One self-hosted bridge for OpenAI-compatible, Anthropic-native, OAuth, CLI-agent, local, and plugin-backed model access.

SigilBridge is a single Go binary that exposes OpenAI Chat Completions and Anthropic Messages endpoints, then routes each request through the pool you configure. It gives operators one place for bridge keys, budgets, rate limits, audit logs, health checks, fallback routing, and encrypted credential storage.

• Keep application code pointed at one endpoint while changing providers behind the scenes.
• Mix API-key providers, cloud IAM providers, OAuth-backed subscriptions, local CLI agents, Ollama, and custom plugins.
• Add API keys from the admin UI: the secret is encrypted in the local vault and the selected provider/model is attached to a pool.
• Scan the local machine for Claude Code, Codex, Gemini, and Aider CLI tools and enable available agents from the Credentials page.
• Issue scoped bridge keys with per-key budgets, rate limits, and IP allowlists.
• Keep audit JSONL and SQLite indexes locally, without a hosted control plane.
• Run as one deployable binary with SQLite and an embedded admin UI.

From source:

git clone https://github.com/sigilbridge/sigilbridge
cd sigilbridge
bash scripts/release.sh
tar -xzf dist/sigilbridge_dev_linux_amd64.tar.gz -C dist
./dist/sigilbridge_dev_linux_amd64/sigilbridge version

On Windows:

.\build.ps1 -Version dev
.\dist\sigilbridge.exe version

Raw go build ./cmd/sigilbridge is useful for compile checks.

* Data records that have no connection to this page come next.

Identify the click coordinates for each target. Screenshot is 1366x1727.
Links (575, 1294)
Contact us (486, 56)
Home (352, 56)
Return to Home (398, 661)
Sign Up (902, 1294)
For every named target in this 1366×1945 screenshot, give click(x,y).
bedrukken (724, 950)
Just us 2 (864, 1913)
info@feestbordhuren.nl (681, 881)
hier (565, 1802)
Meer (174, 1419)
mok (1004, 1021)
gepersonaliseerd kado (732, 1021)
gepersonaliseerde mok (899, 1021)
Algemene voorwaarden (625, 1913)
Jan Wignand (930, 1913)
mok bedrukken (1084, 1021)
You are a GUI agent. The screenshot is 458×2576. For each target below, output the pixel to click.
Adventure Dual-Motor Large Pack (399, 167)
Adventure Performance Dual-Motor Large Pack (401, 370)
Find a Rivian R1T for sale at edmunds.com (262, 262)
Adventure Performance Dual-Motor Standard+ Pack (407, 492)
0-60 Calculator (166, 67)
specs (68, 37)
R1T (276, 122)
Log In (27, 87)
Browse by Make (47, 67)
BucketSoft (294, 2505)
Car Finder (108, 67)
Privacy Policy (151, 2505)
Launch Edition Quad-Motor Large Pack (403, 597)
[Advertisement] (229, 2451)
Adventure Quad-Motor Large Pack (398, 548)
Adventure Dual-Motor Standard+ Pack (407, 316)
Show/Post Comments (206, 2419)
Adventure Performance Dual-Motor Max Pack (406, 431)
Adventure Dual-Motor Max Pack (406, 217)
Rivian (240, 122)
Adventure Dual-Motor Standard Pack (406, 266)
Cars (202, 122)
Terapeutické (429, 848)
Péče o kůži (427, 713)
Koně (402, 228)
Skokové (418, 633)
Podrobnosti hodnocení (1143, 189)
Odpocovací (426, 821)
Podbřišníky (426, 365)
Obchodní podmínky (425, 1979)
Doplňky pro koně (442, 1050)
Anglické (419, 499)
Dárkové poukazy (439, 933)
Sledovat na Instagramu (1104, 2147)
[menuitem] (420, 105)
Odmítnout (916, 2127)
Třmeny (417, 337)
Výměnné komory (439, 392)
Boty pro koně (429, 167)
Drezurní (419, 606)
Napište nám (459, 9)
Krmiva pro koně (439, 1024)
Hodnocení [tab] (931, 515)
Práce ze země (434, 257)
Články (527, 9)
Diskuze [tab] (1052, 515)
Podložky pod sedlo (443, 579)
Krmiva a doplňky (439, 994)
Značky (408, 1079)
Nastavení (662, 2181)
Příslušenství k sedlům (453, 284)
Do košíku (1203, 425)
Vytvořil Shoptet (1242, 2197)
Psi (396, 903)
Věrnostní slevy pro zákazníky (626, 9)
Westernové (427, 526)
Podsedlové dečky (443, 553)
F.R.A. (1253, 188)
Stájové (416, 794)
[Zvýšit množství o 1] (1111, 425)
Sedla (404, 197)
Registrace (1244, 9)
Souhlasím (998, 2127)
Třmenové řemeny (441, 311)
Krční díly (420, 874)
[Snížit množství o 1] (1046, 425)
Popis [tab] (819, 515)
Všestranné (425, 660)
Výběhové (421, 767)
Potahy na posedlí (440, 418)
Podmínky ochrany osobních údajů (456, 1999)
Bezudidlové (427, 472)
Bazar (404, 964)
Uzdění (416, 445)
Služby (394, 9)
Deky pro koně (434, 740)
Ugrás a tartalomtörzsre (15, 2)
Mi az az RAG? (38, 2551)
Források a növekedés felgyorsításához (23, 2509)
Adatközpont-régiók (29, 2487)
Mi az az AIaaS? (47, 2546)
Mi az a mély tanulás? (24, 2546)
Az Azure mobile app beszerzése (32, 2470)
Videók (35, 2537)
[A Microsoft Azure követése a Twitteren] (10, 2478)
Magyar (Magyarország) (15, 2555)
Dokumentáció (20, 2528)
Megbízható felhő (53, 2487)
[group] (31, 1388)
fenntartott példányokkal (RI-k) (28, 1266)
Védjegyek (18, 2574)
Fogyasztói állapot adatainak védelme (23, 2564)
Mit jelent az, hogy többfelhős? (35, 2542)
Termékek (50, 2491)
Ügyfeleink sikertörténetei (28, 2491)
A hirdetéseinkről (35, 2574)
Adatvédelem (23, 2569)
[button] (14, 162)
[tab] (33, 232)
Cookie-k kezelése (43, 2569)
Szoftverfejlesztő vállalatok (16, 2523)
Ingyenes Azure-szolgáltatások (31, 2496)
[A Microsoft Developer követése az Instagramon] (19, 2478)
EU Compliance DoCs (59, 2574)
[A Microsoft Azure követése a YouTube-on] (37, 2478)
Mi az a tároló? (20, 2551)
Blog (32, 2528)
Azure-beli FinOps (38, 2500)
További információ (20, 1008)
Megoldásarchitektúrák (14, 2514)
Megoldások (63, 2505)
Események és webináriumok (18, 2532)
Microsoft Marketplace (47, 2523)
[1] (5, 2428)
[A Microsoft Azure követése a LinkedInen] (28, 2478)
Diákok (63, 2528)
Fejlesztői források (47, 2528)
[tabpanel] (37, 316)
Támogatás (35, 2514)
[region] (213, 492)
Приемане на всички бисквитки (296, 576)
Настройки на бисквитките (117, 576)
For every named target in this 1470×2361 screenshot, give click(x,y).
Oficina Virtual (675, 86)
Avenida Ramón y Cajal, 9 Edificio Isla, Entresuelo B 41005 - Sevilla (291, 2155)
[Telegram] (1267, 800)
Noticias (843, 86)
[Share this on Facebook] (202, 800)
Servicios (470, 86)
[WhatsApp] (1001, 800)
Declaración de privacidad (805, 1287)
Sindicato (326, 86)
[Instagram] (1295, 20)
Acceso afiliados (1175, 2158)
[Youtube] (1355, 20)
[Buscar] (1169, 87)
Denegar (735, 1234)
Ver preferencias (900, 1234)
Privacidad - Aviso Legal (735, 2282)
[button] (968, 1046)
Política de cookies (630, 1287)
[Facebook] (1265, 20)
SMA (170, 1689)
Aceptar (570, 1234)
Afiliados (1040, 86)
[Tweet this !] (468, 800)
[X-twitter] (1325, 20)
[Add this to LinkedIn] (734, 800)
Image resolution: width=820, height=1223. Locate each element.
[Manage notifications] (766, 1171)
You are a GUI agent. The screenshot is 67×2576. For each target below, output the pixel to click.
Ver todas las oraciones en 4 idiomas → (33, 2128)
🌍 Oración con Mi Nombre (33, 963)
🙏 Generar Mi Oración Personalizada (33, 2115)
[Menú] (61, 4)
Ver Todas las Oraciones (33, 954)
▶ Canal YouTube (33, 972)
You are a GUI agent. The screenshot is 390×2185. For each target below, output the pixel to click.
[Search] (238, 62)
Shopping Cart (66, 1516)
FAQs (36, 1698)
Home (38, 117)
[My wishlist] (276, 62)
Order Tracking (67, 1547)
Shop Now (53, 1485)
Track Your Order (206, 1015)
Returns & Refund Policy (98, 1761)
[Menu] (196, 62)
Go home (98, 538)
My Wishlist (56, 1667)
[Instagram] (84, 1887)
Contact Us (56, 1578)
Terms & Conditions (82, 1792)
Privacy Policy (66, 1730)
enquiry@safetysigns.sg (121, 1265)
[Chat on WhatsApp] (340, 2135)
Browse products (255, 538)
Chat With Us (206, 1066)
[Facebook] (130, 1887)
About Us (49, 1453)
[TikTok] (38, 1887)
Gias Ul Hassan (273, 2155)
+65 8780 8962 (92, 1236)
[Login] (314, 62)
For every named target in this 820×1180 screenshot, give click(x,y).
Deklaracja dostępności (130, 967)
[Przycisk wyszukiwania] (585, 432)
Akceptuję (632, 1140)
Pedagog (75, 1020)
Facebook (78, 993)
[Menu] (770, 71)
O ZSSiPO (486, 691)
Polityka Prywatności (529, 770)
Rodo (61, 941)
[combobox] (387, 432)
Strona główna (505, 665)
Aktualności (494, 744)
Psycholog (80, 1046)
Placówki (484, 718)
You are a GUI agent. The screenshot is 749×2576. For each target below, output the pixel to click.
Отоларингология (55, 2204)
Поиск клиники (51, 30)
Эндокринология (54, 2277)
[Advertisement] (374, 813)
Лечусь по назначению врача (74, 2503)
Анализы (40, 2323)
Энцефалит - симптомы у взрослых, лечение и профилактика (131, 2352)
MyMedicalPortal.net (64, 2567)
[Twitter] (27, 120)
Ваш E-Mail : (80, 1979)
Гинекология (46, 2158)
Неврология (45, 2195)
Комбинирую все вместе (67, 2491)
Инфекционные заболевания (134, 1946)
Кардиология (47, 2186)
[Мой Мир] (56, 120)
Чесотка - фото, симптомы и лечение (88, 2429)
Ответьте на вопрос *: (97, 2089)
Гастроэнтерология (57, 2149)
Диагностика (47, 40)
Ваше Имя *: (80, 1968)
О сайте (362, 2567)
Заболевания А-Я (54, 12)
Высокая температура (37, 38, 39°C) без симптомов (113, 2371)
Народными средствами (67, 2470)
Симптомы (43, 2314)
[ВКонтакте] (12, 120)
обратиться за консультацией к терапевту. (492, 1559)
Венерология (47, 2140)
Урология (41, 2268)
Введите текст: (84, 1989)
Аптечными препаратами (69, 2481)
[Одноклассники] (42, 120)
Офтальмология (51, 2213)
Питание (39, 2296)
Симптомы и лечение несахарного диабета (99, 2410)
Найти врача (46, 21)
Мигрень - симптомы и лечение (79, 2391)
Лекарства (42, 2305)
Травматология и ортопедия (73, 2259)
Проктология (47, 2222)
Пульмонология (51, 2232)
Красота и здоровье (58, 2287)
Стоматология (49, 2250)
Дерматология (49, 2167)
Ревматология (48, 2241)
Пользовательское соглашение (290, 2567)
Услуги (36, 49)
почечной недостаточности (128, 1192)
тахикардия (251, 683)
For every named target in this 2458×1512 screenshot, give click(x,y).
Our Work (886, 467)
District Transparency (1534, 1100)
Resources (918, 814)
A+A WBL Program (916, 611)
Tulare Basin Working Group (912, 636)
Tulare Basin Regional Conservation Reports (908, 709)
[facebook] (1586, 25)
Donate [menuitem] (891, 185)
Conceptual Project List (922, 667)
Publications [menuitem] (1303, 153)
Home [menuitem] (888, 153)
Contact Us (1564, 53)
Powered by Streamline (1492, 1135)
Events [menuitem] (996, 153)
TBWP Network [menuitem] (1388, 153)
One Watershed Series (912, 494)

Production binaries should use build.ps1, release.ps1, or scripts/release.sh so the admin UI is built and embedded first.

UI development requires pnpm:

pnpm --dir ui install
pnpm --dir ui run build

This quickstart uses the mock adapter, so it does not need a provider account.

1. Generate a vault master key:

export SIGILBRIDGE_MASTER_KEY="$(openssl rand -base64 32)"

On PowerShell:

$env:SIGILBRIDGE_MASTER_KEY = [Convert]::ToBase64String((1..32 | ForEach-Object { Get-Random -Maximum 256 }))

2. Create local config files:

sigilbridge init --dir .sigilbridge

init writes config.yaml, pools.yaml, oauth_providers.yaml, and admin_tokens.yaml with a local mock pool and a generated admin token.

3. Create a stored bridge key:

sigilbridge keys create test --config .sigilbridge/config.yaml --name local-dev

The first line is the plaintext key. It is shown once:

sb_test_0123456789abcdef0123456789abcdef
01HX...
sha256:...

4. Start the bridge:

sigilbridge serve --config .sigilbridge/config.yaml

If you run plain sigilbridge serve in a directory with no config, SigilBridge bootstraps the same local mock config in that directory and starts from it.

5. Call the OpenAI-compatible ingress:

curl http://127.0.0.1:8787/v1/chat/completions \
  -H "Authorization: Bearer sb_test_0123456789abcdef0123456789abcdef" \
  -H "Content-Type: application/json" \
  -d '{"model":"mock","messages":[{"role":"user","content":"Hello from SigilBridge"}]}'

Or list exposed model aliases:

curl http://127.0.0.1:8787/v1/models \
  -H "Authorization: Bearer sb_test_0123456789abcdef0123456789abcdef"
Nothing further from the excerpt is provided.